Given instruction 1: Print the snowplow lift discussion below word for word, from start to finish.

Reading passage:
I speak from experience as I have only ever used Boss direct lifts until season when I, much like the cheap moron I am, purchased a Meyer for my nice new F 250.......what a mistake...chain lift sucks...it bounces all over the place and I don't feel it floats as well as my Boss's do....I would go direct lift...the ONLY advantage to a chain lift is in case the pump fails and the Ram won't pick up you can jack up the plow and move the chain up high to get it home..with my Boss if I blow a lift line or damage my lift cylinder as I have before, I have to drop the plow onsite and grab another truck back at the shop....but a direct lift also is much more responsive than chain lift


----------



## MahonLawnCare (Nov 18, 2007)

MOWBIZZ;947966 said:


> Isn't this what the "trip" feature is for? I'd rather have a good scrape and trip a little more often than have my plow glide over bumps and leave snow packed on each side of it...BTW I have never used a chain lift so I'm in favor of the direct lift system as it works well for me.
> I hear nothing but bad comments from Fisher owners I know about the "issues" they encounter with their plows...that said, I would love to try one (chain) some day and experience the differences first hand.


Also true...My Meyer will glide over hardpack where as the Boss will trip and get it up off the pavement


----------



## 2COR517 (Oct 23, 2008)

Given instruction 2: Return each row below that contains the word "height". Letter case must match.

Exercise inputs:
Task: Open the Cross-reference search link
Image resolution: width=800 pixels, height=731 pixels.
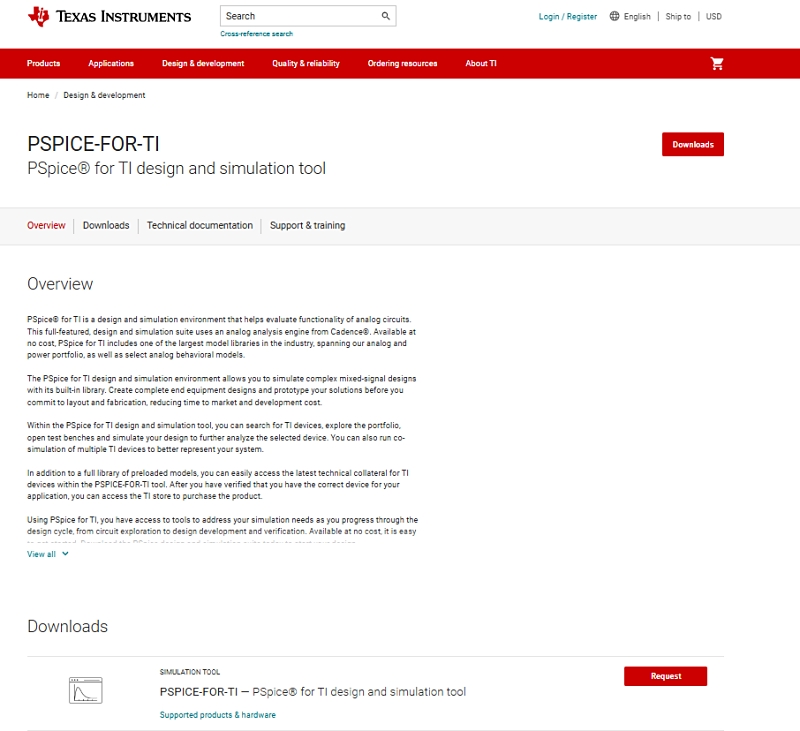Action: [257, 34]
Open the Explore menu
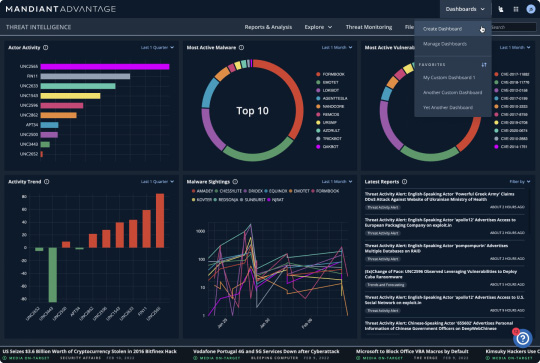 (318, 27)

---

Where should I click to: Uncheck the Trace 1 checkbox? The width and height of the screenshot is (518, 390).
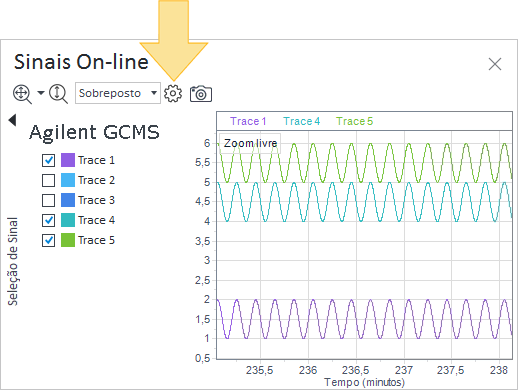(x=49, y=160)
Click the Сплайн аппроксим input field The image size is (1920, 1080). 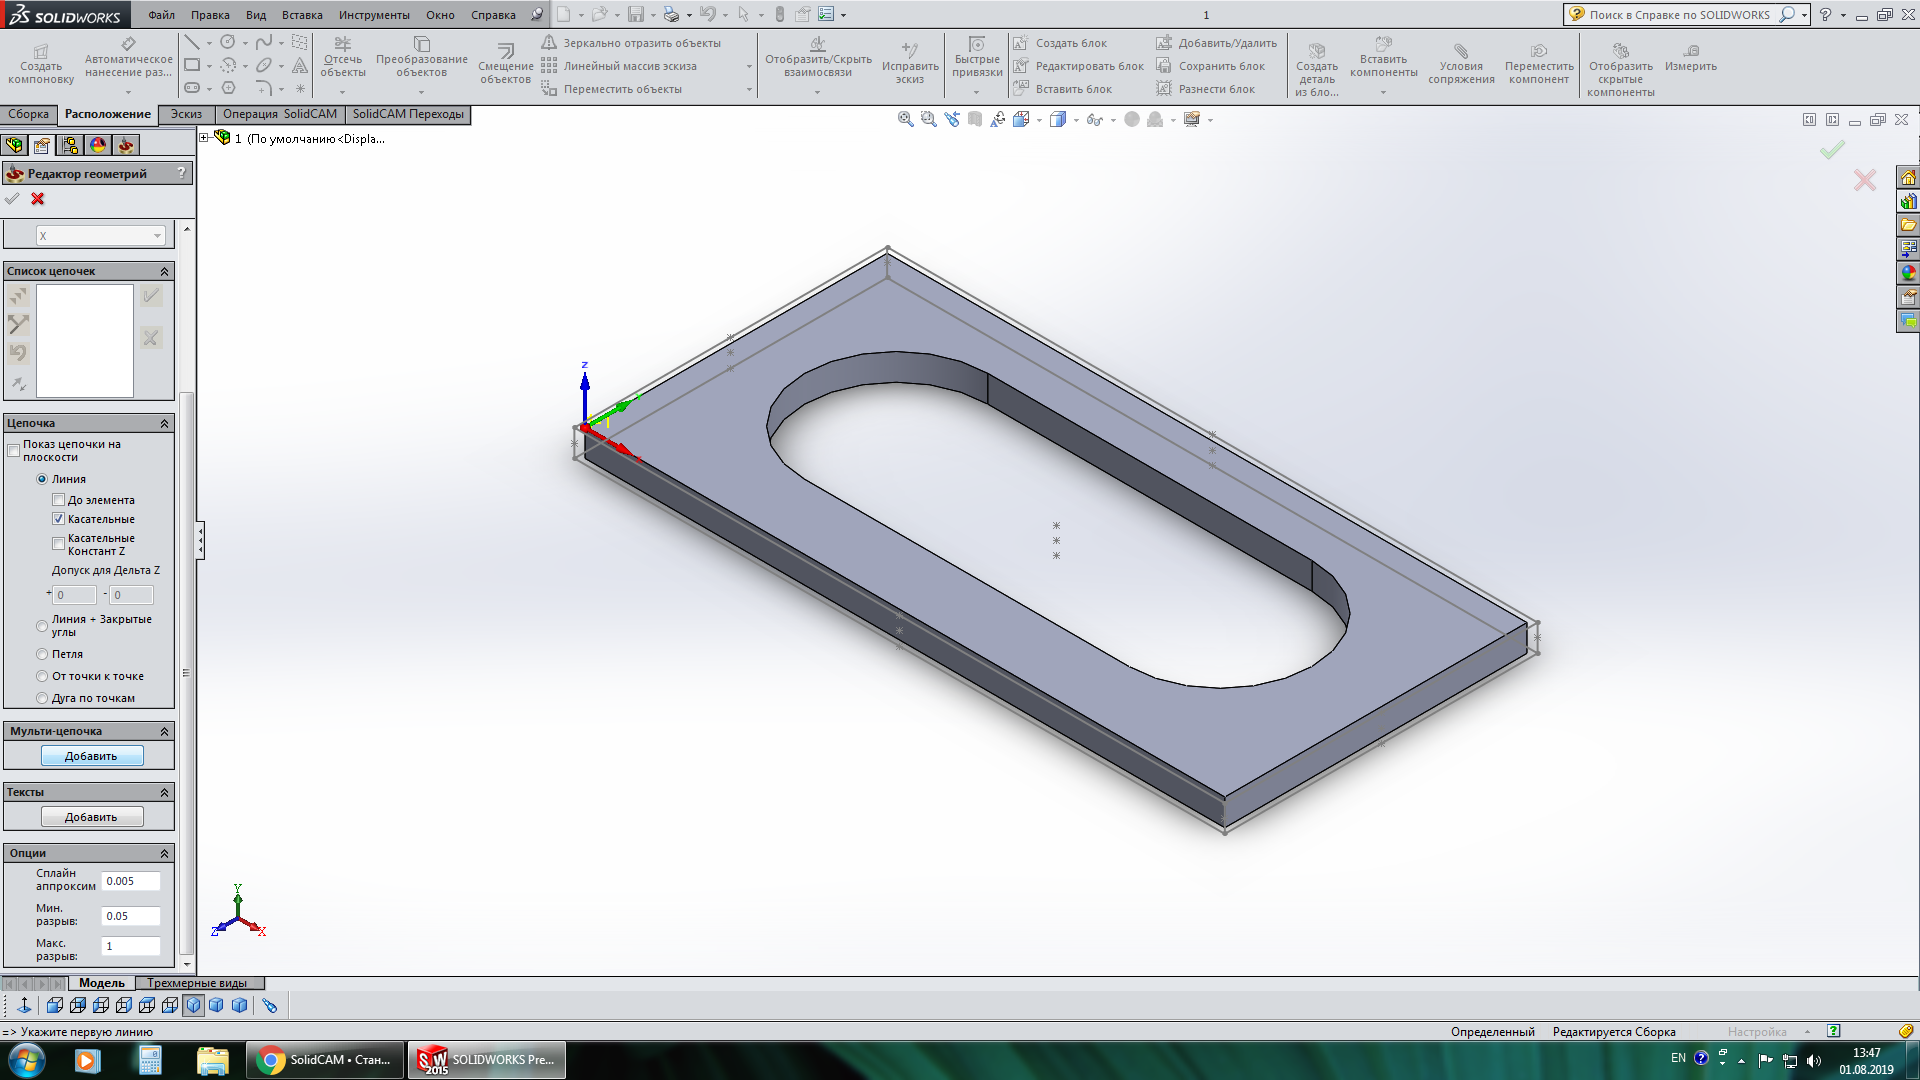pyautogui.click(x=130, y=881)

Task output 1:
I speak from experience as I have only ever used Boss direct lifts until season when I, much like the cheap moron I am, purchased a Meyer for my nice new F 250.......what a mistake...chain lift sucks...it bounces all over the place and I don't feel it floats as well as my Boss's do....I would go direct lift...the ONLY advantage to a chain lift is in case the pump fails and the Ram won't pick up you can jack up the plow and move the chain up high to get it home..with my Boss if I blow a lift line or damage my lift cylinder as I have before, I have to drop the plow onsite and grab another truck back at the shop....but a direct lift also is much more responsive than chain lift


----------



## MahonLawnCare (Nov 18, 2007)

MOWBIZZ;947966 said:


> Isn't this what the "trip" feature is for? I'd rather have a good scrape and trip a little more often than have my plow glide over bumps and leave snow packed on each side of it...BTW I have never used a chain lift so I'm in favor of the direct lift system as it works well for me.
> I hear nothing but bad comments from Fisher owners I know about the "issues" they encounter with their plows...that said, I would love to try one (chain) some day and experience the differences first hand.


Also true...My Meyer will glide over hardpack where as the Boss will trip and get it up off the pavement


----------



## 2COR517 (Oct 23, 2008)

Task output 2:
Image resolution: width=800 pixels, height=731 pixels.
Where should I click to: Uncheck the Trace 1 checkbox? The width and height of the screenshot is (518, 390).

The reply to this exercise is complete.